- **Written exercise**:
Copy every line of the records below verbatim, in the same order.

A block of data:
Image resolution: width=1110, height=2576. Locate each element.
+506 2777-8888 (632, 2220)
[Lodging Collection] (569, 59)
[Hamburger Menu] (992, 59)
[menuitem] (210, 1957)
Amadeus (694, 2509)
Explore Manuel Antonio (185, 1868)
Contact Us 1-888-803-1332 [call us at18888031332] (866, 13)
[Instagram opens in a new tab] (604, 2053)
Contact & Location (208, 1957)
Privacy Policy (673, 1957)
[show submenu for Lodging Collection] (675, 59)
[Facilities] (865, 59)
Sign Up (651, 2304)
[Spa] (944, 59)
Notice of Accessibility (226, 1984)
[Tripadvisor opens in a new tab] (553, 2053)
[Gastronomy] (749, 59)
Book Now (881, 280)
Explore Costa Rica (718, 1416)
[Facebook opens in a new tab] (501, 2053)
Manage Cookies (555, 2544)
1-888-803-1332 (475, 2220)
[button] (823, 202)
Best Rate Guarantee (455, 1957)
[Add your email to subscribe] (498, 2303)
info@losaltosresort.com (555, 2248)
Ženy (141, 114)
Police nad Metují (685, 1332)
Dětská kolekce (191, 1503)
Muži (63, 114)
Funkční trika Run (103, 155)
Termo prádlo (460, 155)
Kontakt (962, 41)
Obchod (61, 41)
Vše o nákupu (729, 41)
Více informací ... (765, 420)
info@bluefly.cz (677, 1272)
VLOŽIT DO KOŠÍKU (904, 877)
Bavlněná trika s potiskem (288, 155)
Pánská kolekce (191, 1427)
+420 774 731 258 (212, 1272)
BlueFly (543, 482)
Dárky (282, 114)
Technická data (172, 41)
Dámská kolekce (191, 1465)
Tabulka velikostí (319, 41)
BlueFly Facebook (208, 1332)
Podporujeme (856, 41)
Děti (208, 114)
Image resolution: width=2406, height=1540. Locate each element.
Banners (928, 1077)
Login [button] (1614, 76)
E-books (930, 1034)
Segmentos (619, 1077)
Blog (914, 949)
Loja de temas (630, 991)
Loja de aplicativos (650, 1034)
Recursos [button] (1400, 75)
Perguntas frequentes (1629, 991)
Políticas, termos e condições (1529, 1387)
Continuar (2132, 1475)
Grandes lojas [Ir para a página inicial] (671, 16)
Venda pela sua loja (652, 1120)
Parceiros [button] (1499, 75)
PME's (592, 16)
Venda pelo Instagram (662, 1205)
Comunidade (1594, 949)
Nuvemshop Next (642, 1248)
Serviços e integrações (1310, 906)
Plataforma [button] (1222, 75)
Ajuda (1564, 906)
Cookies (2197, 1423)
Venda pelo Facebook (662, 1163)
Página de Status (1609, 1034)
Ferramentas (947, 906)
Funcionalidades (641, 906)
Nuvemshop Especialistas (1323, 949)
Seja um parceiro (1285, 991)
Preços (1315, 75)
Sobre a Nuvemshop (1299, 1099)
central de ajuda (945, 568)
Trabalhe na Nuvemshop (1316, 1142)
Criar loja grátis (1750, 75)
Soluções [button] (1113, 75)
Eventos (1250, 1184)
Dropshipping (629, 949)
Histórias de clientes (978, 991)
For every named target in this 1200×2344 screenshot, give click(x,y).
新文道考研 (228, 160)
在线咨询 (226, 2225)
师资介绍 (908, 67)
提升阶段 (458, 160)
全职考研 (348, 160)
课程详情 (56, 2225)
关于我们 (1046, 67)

- **Response to the exercise**:
Image resolution: width=1110, height=2576. Locate each element.
+506 2777-8888 (632, 2220)
[Lodging Collection] (569, 59)
[Hamburger Menu] (992, 59)
[menuitem] (210, 1957)
Amadeus (694, 2509)
Explore Manuel Antonio (185, 1868)
Contact Us 1-888-803-1332 [call us at18888031332] (866, 13)
[Instagram opens in a new tab] (604, 2053)
Contact & Location (208, 1957)
Privacy Policy (673, 1957)
[show submenu for Lodging Collection] (675, 59)
[Facilities] (865, 59)
Sign Up (651, 2304)
[Spa] (944, 59)
Notice of Accessibility (226, 1984)
[Tripadvisor opens in a new tab] (553, 2053)
[Gastronomy] (749, 59)
Book Now (881, 280)
Explore Costa Rica (718, 1416)
[Facebook opens in a new tab] (501, 2053)
Manage Cookies (555, 2544)
1-888-803-1332 (475, 2220)
[button] (823, 202)
Best Rate Guarantee (455, 1957)
[Add your email to subscribe] (498, 2303)
info@losaltosresort.com (555, 2248)
Ženy (141, 114)
Police nad Metují (685, 1332)
Dětská kolekce (191, 1503)
Muži (63, 114)
Funkční trika Run (103, 155)
Termo prádlo (460, 155)
Kontakt (962, 41)
Obchod (61, 41)
Vše o nákupu (729, 41)
Více informací ... (765, 420)
info@bluefly.cz (677, 1272)
VLOŽIT DO KOŠÍKU (904, 877)
Bavlněná trika s potiskem (288, 155)
Pánská kolekce (191, 1427)
+420 774 731 258 (212, 1272)
BlueFly (543, 482)
Dárky (282, 114)
Technická data (172, 41)
Dámská kolekce (191, 1465)
Tabulka velikostí (319, 41)
BlueFly Facebook (208, 1332)
Podporujeme (856, 41)
Děti (208, 114)
Image resolution: width=2406, height=1540. Locate each element.
Banners (928, 1077)
Login [button] (1614, 76)
E-books (930, 1034)
Segmentos (619, 1077)
Blog (914, 949)
Loja de temas (630, 991)
Loja de aplicativos (650, 1034)
Recursos [button] (1400, 75)
Perguntas frequentes (1629, 991)
Políticas, termos e condições (1529, 1387)
Continuar (2132, 1475)
Grandes lojas [Ir para a página inicial] (671, 16)
Venda pela sua loja (652, 1120)
Parceiros [button] (1499, 75)
PME's (592, 16)
Venda pelo Instagram (662, 1205)
Comunidade (1594, 949)
Nuvemshop Next (642, 1248)
Serviços e integrações (1310, 906)
Plataforma [button] (1222, 75)
Ajuda (1564, 906)
Cookies (2197, 1423)
Venda pelo Facebook (662, 1163)
Página de Status (1609, 1034)
Ferramentas (947, 906)
Funcionalidades (641, 906)
Nuvemshop Especialistas (1323, 949)
Seja um parceiro (1285, 991)
Preços (1315, 75)
Sobre a Nuvemshop (1299, 1099)
central de ajuda (945, 568)
Trabalhe na Nuvemshop (1316, 1142)
Criar loja grátis (1750, 75)
Soluções [button] (1113, 75)
Eventos (1250, 1184)
Dropshipping (629, 949)
Histórias de clientes (978, 991)
For every named target in this 1200×2344 screenshot, give click(x,y).
新文道考研 (228, 160)
在线咨询 (226, 2225)
师资介绍 (908, 67)
提升阶段 (458, 160)
全职考研 (348, 160)
课程详情 (56, 2225)
关于我们 (1046, 67)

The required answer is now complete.